▸ 引用文
【アナリスト水田雅展の銘柄分析】クリーク・アンド・リバー社は15年2月期業績再増額の可能性や中期成長力を評価して切り返し

【アナリスト水田雅展の銘柄分析

 エージェンシー事業のクリーク・アンド・リバー社<4763>(JQS)の株価は、2月10日に戻り高値となる810円まで上伸しました。その後利益確定売りで一旦反落しましたが、今期(15年2月期)業績再増額の可能性や中期成長力を評価する流れに変化はなく、切り返し展開が期待されます。

 日本のクリエイティブ分野(映像・テレビ番組・ゲーム・Web・広告などの制作)で活躍するクリエイターを対象としたエージェンシー(派遣・紹介)事業、ライツマネジメント(著作権管理)事業、およびプロデュース(制作請負・アウトソーシング)事業を主力として、韓国のクリエイティブ分野、医療・IT・法曹・会計などの分野にも事業展開しています。

 日本のクリエイティブ分野では、13年8月公開のテレビ朝日開局55周年記念劇場公開映画「少年H」(モスクワ映画祭特別賞受賞)の制作を担当したことが評価され、番組制作請負事業が急拡大しています。今期(15年2月期)第2四半期累計(3月~8月)の当社制作番組は、レギュラーと特番を合わせて19本となりました。

 なお2月21日には、当社が制作・配給を担当している太田市合併10周年記念映画「群青色の、とおり道」(監督:佐々部清氏)を3月28日より、群馬県内4館にて先行公開、6月下旬より全国にて順次公開することを決定したと発表しています。

 新規分野として電子書籍取次事業、海外版権エージェント事業、そして「作家」「オンラインクリエイター」「建築」「ファッションクリエイター」エージェンシー事業にも展開し、13年12月にはアパレル業界に特化した人材派遣会社インター・ベルを子会社化しました。また14年9月にはクラウド関連サービスとして、クリエイティブプラットフォーム「Creators Ship(クリエイターズ・シップ)」のサービス提供を開始しました。

 今期(15年2月期)の連結業績見通し(9月25日に利益を増額修正)は売上高が前期比11.6%増の230億円、営業利益が同28.1%増の14億円、経常利益が同28.2%増の14億円、純利益が同42.5%増の7億円、配当予想(4月3日公表)が同1円増配の年間6円(期末一括)としています。

 全セグメントが好調に推移する見通しです。クリエイティブ分野(日本)は高付加価値のテレビ番組制作請負や大規模Webサイト制作請負などが増加基調で、新規事業も規模拡大に伴って順次収益化する見通しです。

 第3四半期累計(3月~11月)は前年同期比13.4%増収、23.5%営業増益、25.2%経常増益、57.5%最終増益となり、第3四半期累計として過去最高を更新しました。全セグメントが増収営業増益と好調に推移して、新規事業の先行費用などを吸収した形です。売上総利益率は32.2%で同0.5ポイント上昇し、売上高販管費比率は25.8%で同0.1ポイント低下しました。

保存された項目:

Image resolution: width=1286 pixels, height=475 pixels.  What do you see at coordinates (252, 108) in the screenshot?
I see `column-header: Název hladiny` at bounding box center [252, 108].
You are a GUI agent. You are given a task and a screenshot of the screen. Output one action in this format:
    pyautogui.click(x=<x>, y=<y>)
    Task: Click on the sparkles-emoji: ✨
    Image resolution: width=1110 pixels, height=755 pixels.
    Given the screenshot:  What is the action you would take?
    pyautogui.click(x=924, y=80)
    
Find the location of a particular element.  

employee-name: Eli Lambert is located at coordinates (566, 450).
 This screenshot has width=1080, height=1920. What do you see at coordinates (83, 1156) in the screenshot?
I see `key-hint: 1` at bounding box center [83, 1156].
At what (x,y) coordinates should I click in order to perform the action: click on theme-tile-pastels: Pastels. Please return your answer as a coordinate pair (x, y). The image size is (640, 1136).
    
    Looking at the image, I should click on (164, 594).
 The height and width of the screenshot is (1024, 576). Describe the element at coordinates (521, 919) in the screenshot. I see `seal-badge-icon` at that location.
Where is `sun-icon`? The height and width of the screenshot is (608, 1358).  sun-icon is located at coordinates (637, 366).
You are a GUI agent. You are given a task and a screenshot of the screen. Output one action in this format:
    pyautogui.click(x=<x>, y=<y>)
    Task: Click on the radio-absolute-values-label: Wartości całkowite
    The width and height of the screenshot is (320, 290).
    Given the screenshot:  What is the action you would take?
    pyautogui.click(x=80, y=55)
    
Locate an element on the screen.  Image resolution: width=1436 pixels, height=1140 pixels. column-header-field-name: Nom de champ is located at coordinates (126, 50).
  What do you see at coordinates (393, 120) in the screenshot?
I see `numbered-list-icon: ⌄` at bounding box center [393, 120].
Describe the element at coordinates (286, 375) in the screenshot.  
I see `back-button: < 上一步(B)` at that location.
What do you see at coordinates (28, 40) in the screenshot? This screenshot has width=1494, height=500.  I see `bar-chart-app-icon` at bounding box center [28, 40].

▸ 課題と練習
**a)** クリーク・アンド・リバー社の記事にある「今期(15年2月期)第2四半期累計(3月~8月)の当社制作番組は、レギュラーと特番を合わせて19本となりました。」という一文を英語に訳してください。
**b)** クリーク・アンド・リバー社の記事を、最後の文のあとから書き継いでください。
項目は別の出どころから集めたものです。

▸ 回答一覧
**a)** For the cumulative second quarter of the current fiscal year (fiscal year ending February 2015; March through August), the company produced a total of 19 programs, regular shows and specials combined.

**b)**
 通期見通しに対する第3四半期累計の進捗率は売上高が75.4%、営業利益が78.4%、経常利益が79.7%、純利益が88.4%と高水準です。新規エージェンシー事業の需要増に対応した拡大投資、ゲーム・アプリの自社開発・制作拠点拡充などの積極投資に加えて、医療分野が季節要因で第4四半期(12月~2月)が赤字となることや、IT分野で売上計上の期ズレが発生する可能性なども考慮して通期会社見通しを据え置いていますが、再増額の可能性が高いでしょう。

 中期成長戦略では既存事業で年率10~15%の成長を見込み、クラウド関連サービスを含めた新規事業分野の積み上げや収益化も寄与して、18年2月期売上高300億円、営業利益30億円をイメージしています。ロボット、バイオ、ファイナンシャル、シェフなどの分野への新規進出も想定しています。中期的に収益拡大基調が期待されます。

 株価の動きを見ると、2月10日に戻り高値となる810円まで上伸しました。その後利益確定売りで16日に686円、25日に695円まで反落する場面がありましたが、終値ベースでは700円台を維持しています。今期好業績見通しを評価する流れに変化はないでしょう。

 2月26日の終値713円を指標面で見ると、今期予想連結PER(会社予想の連結EPS33円02銭で算出)は21~22倍近辺、今期予想配当利回り(会社予想の年間6円で算出)は0.9%近辺、前期実績PBR(前期実績の連結BPS185円70銭で算出)は3.8倍近辺です。

 週足チャートで見ると26週移動平均線近辺から反発してサポートラインの形です。今期業績見通し再増額の可能性や中期成長力を評価して切り返し展開が期待されます。